=== Section Start ===

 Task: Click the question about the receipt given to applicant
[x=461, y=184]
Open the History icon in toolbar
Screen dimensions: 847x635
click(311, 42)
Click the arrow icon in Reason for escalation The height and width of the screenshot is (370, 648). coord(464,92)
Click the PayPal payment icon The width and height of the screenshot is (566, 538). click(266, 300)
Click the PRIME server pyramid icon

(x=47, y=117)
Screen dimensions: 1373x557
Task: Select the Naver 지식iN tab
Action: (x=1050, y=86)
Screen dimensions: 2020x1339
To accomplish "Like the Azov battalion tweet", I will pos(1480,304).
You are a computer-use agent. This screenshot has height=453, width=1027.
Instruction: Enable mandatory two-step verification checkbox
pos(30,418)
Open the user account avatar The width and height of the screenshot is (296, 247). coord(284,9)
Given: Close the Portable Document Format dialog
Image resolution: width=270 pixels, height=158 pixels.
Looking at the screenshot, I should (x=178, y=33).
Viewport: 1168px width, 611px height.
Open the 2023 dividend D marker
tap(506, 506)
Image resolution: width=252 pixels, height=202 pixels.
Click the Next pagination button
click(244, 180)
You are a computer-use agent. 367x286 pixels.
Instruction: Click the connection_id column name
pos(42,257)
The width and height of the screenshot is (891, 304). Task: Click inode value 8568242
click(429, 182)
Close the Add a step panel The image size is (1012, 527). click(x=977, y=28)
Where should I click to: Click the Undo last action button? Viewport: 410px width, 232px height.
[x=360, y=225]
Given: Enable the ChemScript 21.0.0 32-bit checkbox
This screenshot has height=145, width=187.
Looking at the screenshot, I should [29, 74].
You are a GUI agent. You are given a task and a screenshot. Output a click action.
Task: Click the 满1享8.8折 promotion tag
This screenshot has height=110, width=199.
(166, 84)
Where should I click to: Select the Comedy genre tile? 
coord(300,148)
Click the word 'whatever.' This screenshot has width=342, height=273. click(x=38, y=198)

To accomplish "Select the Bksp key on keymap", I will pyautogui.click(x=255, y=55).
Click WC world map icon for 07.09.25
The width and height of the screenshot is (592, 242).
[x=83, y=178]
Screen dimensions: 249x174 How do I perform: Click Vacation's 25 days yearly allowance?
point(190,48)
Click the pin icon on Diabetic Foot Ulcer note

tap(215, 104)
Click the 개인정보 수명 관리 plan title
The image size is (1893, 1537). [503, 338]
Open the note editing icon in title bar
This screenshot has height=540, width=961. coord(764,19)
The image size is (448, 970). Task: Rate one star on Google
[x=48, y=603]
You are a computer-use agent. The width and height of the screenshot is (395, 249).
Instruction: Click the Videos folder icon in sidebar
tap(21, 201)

=== Section End ===

• _EXERCISE OBJECTIVE_: Go through the records above and copy each one exactly.

• _ANSWER_:
 Task: Click the question about the receipt given to applicant
[x=461, y=184]
Open the History icon in toolbar
Screen dimensions: 847x635
click(311, 42)
Click the arrow icon in Reason for escalation The height and width of the screenshot is (370, 648). coord(464,92)
Click the PayPal payment icon The width and height of the screenshot is (566, 538). click(266, 300)
Click the PRIME server pyramid icon

(x=47, y=117)
Screen dimensions: 1373x557
Task: Select the Naver 지식iN tab
Action: (x=1050, y=86)
Screen dimensions: 2020x1339
To accomplish "Like the Azov battalion tweet", I will pos(1480,304).
You are a computer-use agent. This screenshot has height=453, width=1027.
Instruction: Enable mandatory two-step verification checkbox
pos(30,418)
Open the user account avatar The width and height of the screenshot is (296, 247). coord(284,9)
Given: Close the Portable Document Format dialog
Image resolution: width=270 pixels, height=158 pixels.
Looking at the screenshot, I should (x=178, y=33).
Viewport: 1168px width, 611px height.
Open the 2023 dividend D marker
tap(506, 506)
Image resolution: width=252 pixels, height=202 pixels.
Click the Next pagination button
click(244, 180)
You are a computer-use agent. 367x286 pixels.
Instruction: Click the connection_id column name
pos(42,257)
The width and height of the screenshot is (891, 304). Task: Click inode value 8568242
click(429, 182)
Close the Add a step panel The image size is (1012, 527). click(x=977, y=28)
Where should I click to: Click the Undo last action button? Viewport: 410px width, 232px height.
[x=360, y=225]
Given: Enable the ChemScript 21.0.0 32-bit checkbox
This screenshot has height=145, width=187.
Looking at the screenshot, I should [29, 74].
You are a GUI agent. You are given a task and a screenshot. Output a click action.
Task: Click the 满1享8.8折 promotion tag
This screenshot has height=110, width=199.
(166, 84)
Where should I click to: Select the Comedy genre tile? 
coord(300,148)
Click the word 'whatever.' This screenshot has width=342, height=273. click(x=38, y=198)

To accomplish "Select the Bksp key on keymap", I will pyautogui.click(x=255, y=55).
Click WC world map icon for 07.09.25
The width and height of the screenshot is (592, 242).
[x=83, y=178]
Screen dimensions: 249x174 How do I perform: Click Vacation's 25 days yearly allowance?
point(190,48)
Click the pin icon on Diabetic Foot Ulcer note

tap(215, 104)
Click the 개인정보 수명 관리 plan title
The image size is (1893, 1537). [503, 338]
Open the note editing icon in title bar
This screenshot has height=540, width=961. coord(764,19)
The image size is (448, 970). Task: Rate one star on Google
[x=48, y=603]
You are a computer-use agent. The width and height of the screenshot is (395, 249).
Instruction: Click the Videos folder icon in sidebar
tap(21, 201)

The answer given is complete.